Good luck with your project!
I'm trying to access an Ip camera using your technique. But I'm having some problems. When I'm running the code the debugger is showing: "flushing" flushin"....and so on. Could you help me?
@Istvan the flushing statement is debug information Scott put in. I suggest hooking up a debugger rather than just viewing the output window.
Thanks for the example. I got to your site searching for a solution to my AirLink101 AICN500 IP camera. I am able to view the camera through a browser using activex or Java but was not sure how to manage the stream that is output at /cgi/mjpg/mjpeg.cgi
I tried with your code and I am not getting the display on the screen. When I debug, the first issue I saw was that inside the Mjpegsource.cs, the following line was always evaluating to TRUE
if (ct.IndexOf("multipart/x-mixed-replace") == -1)
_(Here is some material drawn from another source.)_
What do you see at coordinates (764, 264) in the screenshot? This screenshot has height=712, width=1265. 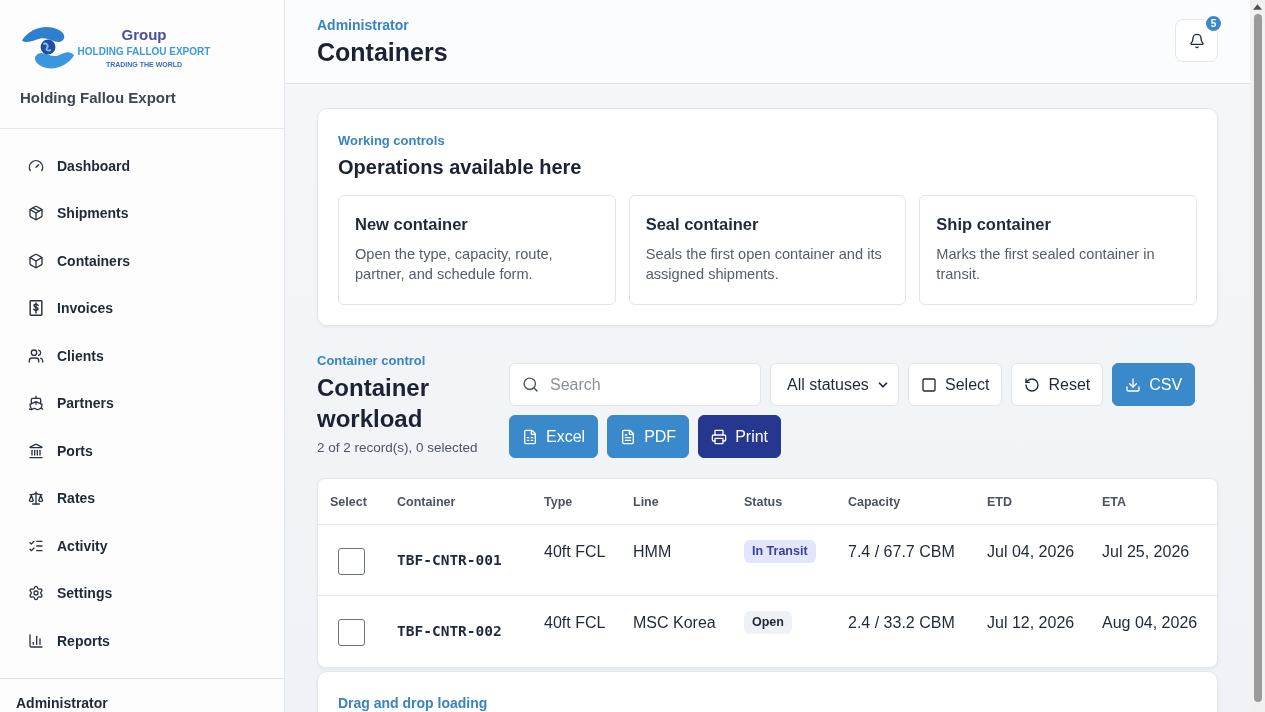 I see `operation-description: Seals the first open container and its assigned shipments.` at bounding box center [764, 264].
throw new ApplicationException("Invalid URL");
I debugged and saw that what I was really getting was "multipart/mixed". So I changed the code above to check for multipart/mixed and got around that issue.
Then I see that I get an exception at the below line in MJpegSource.cs
Bitmap bmp = (Bitmap) Bitmap.FromStream(new MemoryStream(buffer, start, stop - start));
The exception is "Parameter is not valid." This one has me stumped. Any pointers as what the issue could be?
Thanks.
hi there
your work has been of great help to me
thankyou
what i am trying to do here is that i am streaming from a web cam over a network and trying to capture that stream on this very thing ure using
i aint got no idea how do i directly access a webcams streams using http without using vlc
am i missing something
@usman, a lot depends on how the stream is being sent to you.
hi, i coding about Camera IP but i using C++ so can you convert your code from C# to C++ for me?
I need code about Camera IP with Motion Jpeg.
Can you help me? thanks!
@Sensor_man sorry, this example was only done in c# and vb.net. Porting should be pretty straight forward since you have access to the source code.
@oop this code is from an IP based camera. Getting access to a mjpeg data stream may be a bit hard.
hi, can anyone give me a public camera IP so that I can try this out before I buy an IP camera? Thanks
@sudheer karumanchi This project leverages mjpeg so this should work if you adjust the endpoint.
Hi, this was an excellent project with ip cameras...thanks for providing these type of projects.
i am also doing a similar project, to read mjpeg streams from an axis ip camera to a smartphone(windows or android). can you help in this context how far can i proceed to do so.
thanks & regards,
Karumanchi
www.axis.com/camerademo lots of cameras...
hi
I want to read header of Ip Camera Video Stream.Can anybody tell me how we can read header of input stream of IP Cameras in java.
Thanks
@Jaspreet this is a blog that deals with .NET tech, sorry! For an upcoming article, we read the stream from the ip camera and parse based off the incoming data.